How much more then, since we have now been declared righteous by his blood, will we be saved through him from wrath. For if, while we were enemies, we were reconciled to God through the death of his Son, then how much more, having been reconciled, will we be saved by his life (Rom. 5:9-10).

“In Matt’s case, while he grew up in church, he realized that even though he knew a lot about God, he didn’t know God personally,” Pastor Foshie said. “He was lacking the experience of being born again and experiencing the saving power of knowing Jesus.

“The Holy Spirit revealed Matt’s need to be born again, and he responded in simple faith.”

And not only that, but we also rejoice in God through our Lord Jesus Christ, through whom we have now received this reconciliation (Rom. 5:11).

“Without Jesus, our lives are empty and meaningless,” Foshie said. “Those of us who know him need to use the Christmas season (and every season) to offer the Good News that we can come to Christ and truly be reconciled to him.”

Mild he lays his glory by,

Born that man
no more may die.

Born to raise the sons of earth,

Born to give them second birth.

Hark!

Partners in reconciliation
In her work at Angels’ Cove Maternity Center, Carla Donoho sees people in need of reconciliation. With their families, and with God. But it often doesn’t come easily.

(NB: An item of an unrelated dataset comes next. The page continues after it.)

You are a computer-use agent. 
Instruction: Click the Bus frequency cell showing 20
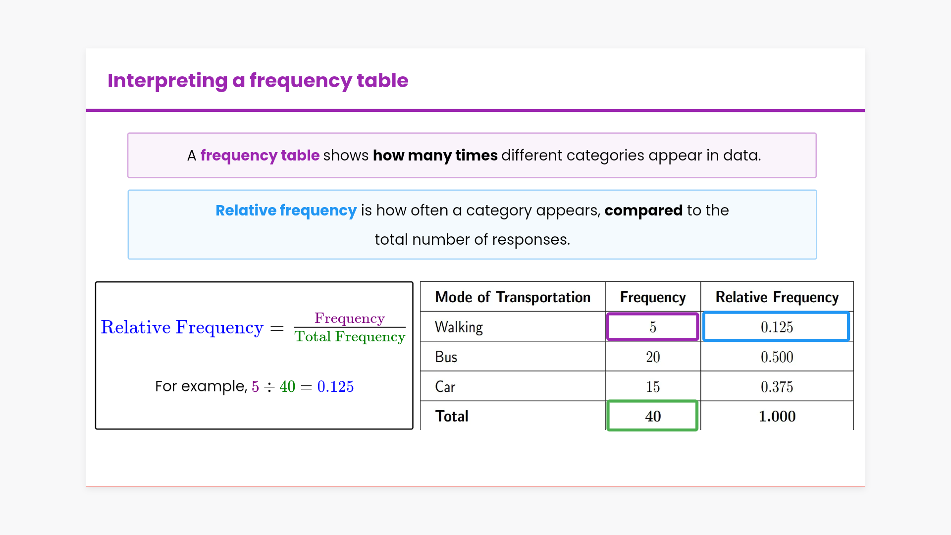pyautogui.click(x=653, y=357)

“Accepting the love of a Heavenly Father is foreign and difficult when many have no father in their lives or the ones they have do not represent love,” said Donoho, who directs Angels’ Cove, a ministry of Baptist Children’s Home and Family Services.

“For those who have come from difficult circumstances, either from their own doing or acts of someone toward them, seeing the love of God through his people is a miracle.”
Apostle Paul describes that miracle in 2 Corinthians, and gives a clear directive to those who have experienced Christ’s reconciliation.

Everything is from God, who has reconciled us to himself through Christ and has given us the ministry of reconciliation (2 Cor. 5:18).

“Nothing thrills me more than to see one of ‘ours’ come to know Jesus as the loving Savior who has given himself for them,” Donoho said. “Those who feel so unloved, rejected, and unwanted realize they are a child of the True King. This is true reconciliation.”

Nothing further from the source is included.